Applying the value-added tax (VAT) will contribute to lower Egypt’s current budget deficit by 1 percent, said deputy finance minister for tax policies, Amr El-Mounir on Friday.
Egyptian government is targeting 32 billion Egyptian pounds ($3.6 billion) a year from the implementation of VAT, El-Mounir added.
The money will go for subsidised food commodities, financing the government’s Takaful and Karama national targeted social safety net programme, and social pensions to benefit 1.5 million families, the Egyptian official said.
In an attempt to increase public revenues, and thus, reduce the large and continuing state budget deficits, Egyptian government seeks to impose the VAT, an alternative to a sales tax.
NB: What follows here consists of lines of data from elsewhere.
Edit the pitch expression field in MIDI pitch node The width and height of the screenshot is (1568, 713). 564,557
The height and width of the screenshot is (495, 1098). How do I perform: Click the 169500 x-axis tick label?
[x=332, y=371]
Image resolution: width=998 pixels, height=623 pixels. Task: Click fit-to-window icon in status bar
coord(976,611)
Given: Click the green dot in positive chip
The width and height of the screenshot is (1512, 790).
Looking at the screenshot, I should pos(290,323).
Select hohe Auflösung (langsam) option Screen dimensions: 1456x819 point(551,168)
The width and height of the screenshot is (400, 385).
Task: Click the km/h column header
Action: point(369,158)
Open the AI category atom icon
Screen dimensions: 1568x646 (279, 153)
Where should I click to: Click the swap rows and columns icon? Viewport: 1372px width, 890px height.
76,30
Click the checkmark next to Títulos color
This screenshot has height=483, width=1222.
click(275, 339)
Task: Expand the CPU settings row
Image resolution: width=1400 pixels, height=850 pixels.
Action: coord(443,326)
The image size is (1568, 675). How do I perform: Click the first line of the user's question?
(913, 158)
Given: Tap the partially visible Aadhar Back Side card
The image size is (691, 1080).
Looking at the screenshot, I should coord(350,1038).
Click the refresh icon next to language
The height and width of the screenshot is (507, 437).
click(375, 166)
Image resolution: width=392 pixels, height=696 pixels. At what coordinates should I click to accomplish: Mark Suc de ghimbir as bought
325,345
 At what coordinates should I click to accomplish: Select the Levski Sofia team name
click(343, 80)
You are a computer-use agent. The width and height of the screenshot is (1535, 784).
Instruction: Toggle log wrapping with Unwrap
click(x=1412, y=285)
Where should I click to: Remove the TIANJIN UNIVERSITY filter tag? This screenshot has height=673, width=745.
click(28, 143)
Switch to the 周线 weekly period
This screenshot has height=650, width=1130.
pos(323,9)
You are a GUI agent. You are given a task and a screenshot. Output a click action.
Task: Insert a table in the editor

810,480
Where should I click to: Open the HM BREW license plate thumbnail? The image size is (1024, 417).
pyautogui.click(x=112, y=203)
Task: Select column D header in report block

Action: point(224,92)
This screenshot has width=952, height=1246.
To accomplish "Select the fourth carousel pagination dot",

The VAT proposal law, prepared by the Ministry of Finance, will be discussed on Sunday in the parliament for approval. It focuses on imposing taxes on some services and goods that were exempt from sales tax before, including international and private schools and universities. Other products and services will be exempt from taxes, such as tea and sugar.
VAT─also known as the goods and services tax─is a tax on consumer spending. VAT is a composite tax made up of the difference between the manufacturing cost and the selling price of domestic and imported goods. Applying VAT will subject all goods and services to sales tax, except those exempt by the law.
The VAT law is applied in more than 150 countries, fixes the distortions in the sales tax law, and expands the tax base, El-Mounir said.